Since 1952 Angelantoni Industries have been producing and marketing worldwide, under the ACS brand, environmental test chambers for all types of tests on materials, components, and finished products. The ACS brand has always been associated with vast experience and flexibility in customized solutions, and with undisputed expertise in technologies, gained in part through close co-operation with research institutions, universities, and industrial partners. The ACS brand has acquired a strong leadership position in the aerospace sectors, the most challenging environment for simulation: after the first space simulator in 1988, Angelantoni Industries became one of the few leader manufacturers at international level, and a supplier for the most important space research centers testing satellites, subsystems and components. With the acquisition of two companies, in France and in Germany, the testing sector currently consists of 3 business units:
Environmental Test Chamber (ACS brand)
Electrodynamics shakers (TIRA brand)
Test benches and crash test systems for the automotive and aerospace sector (BIA brand)
Today the Angelantoni Group boasts 8 production plants located in Italy, Germany, France, India and China with a total of over 800 employees.
International cooperation among the world's space agencies has grown with the birth of new economic powers. New partners mean an increased availability of funds and the possibility for more ambitious missions, bringing new life to the aerospace business sector.
In addition to the growing demand for global communication, public awareness has also increased in regard to the need to defend our planet from environmental degradation. Population growth has also led the major space agencies to push forward more ambitious programs, which even include a manned mission to Mars by 2030.

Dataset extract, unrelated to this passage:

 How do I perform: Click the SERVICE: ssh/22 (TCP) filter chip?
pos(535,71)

Angelantoni has been an active supplier in the aerospace Industry for over 20 years, as a producer and suppler of complete systems for environmental simulation testing. For example, Angelantoni space simulators are used to test components, subsystems, and complete satellites. The most common application of the space simulator are related to the testing of satellites in a thermal vacuum chamber, which involves the simultaneous control of two environmental parameters: Pressure and temperature.

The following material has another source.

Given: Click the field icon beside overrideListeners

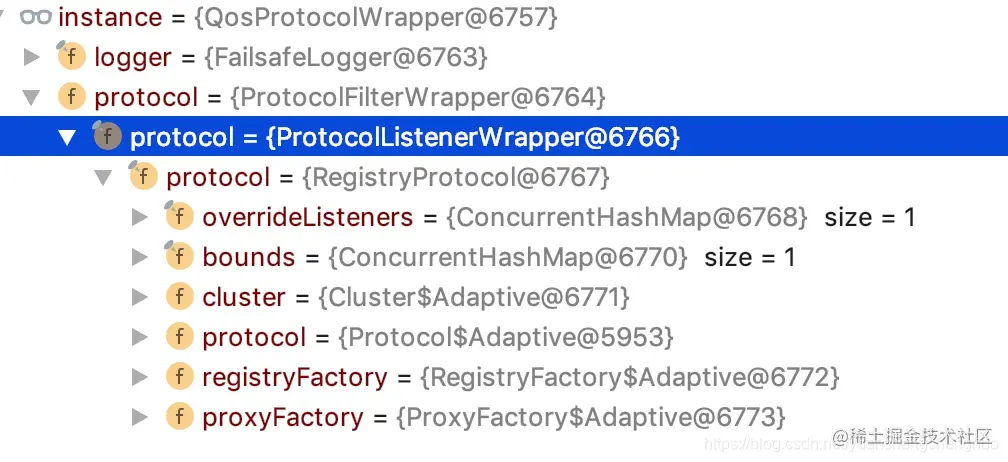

Thermal cycling: used to subject the DUT (Device Under Test) to the alternation of high and low temperatures within a temperature range that is typically -100°C to +100°C, while the pressure is maintained at values below 10-6 mbar 9high vacuum). While the satellite is subjected to thermal cycling, it is possible for RF (radio frequency) signals to be exchanged across the chamber through dedicated wave-guides. These tests may take up to a month.

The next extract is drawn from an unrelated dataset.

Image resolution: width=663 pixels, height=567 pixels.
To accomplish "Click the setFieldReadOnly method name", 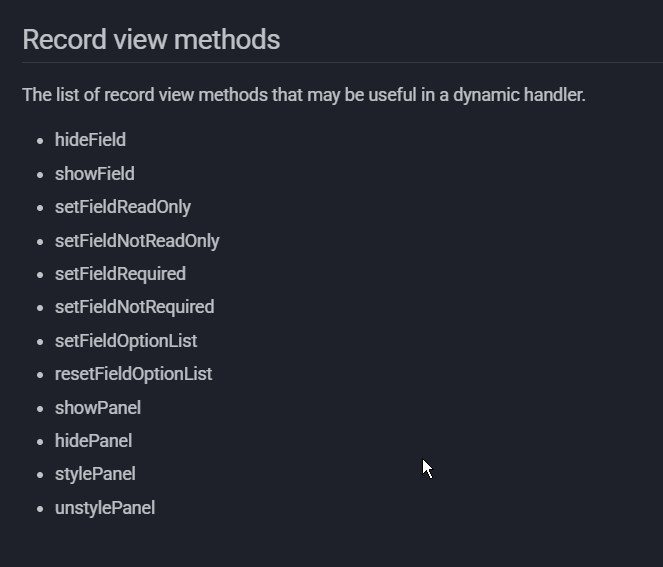I will 122,207.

Thermal balance: made for the validation of the thermal mathematical model of the satellite. Test are performed by creating an environment with a temperature range similar to that which the satellite will encounter while in orbit) below -180°C). Some parts of the satellite are also subjected to heating from the hot sources) lamps or IR emitters) to simulate the effect of the sunrays which can cause temperatures to locally reach +150°C. The satellite is kept at a constant pressure of 10-6 mbar during these tests.
A wide range of thermal systems is available based on different needs, economy and flexibility for example:
A space simulation chamber can be broken down into 4 main parts:
The vessel - produced from high-quality steel, is the external structure of the testing area and is capable of withstanding the pressure differences between the internal and external environments. Inside the chamber there is an enclosed area in which the tests are carried out. It consists of a cylindrical body, which, at one end, has a large door-shaped concave disc for accessing the objects to be tested. A cylindrical heat shield, the shroud is placed within the vessel. This permits adjusting the temperature inside the test area. The DUT is placed in the center of the test are to ensure proper radiation at the specified temperatures. Two disc-shaped heat shields close the two ends of the cylindrical body completely, so as to achieve a uniform temperature field around the specimen. The shroud consists of two laminated sheets with a space of a few millimeters between them. The space is used for the passage of the fluid heat carrier from the thermal power generation system.
The thermal system - is located near the room and consists of all components (pumps, valves, heat exchangers, sensors) necessary for changing the temperature of the fluid heat carrier. This system is connected to the shroud through super insulated pipes that pass through the walls of the vessel. The fluid heat carriers are typically liquid and gaseous nitrogen, but in some applications special oils can be used.
The vacuum generation plant - consists of a set of vacuum pumps, whose main function is to extract air from the chamber to obtain and maintain the vacuum. There are two stages of pumping: the first stage, called primary or rough pumping, allows the transition from ambient pressure to values of around 10-2 mbar, necessary to trigger the operation of the second stage, consisting of more sophisticated pumps (cryogenic pumps) that allow the achievement of a high vacuum.
Typical levels of final pressure inside the chamber are around 1x10-6 mbar, but can drop to values in the range of 10-8 mbar.
The control and management system - of the space simulation chamber consists of a set of electrical cabinets for the power distribution and for the PLC-based control of the chamber subsystems.
The data acquisition system and the SW PC board provide the main user interface and the direct mans for controlling and monitoring the whole chamber.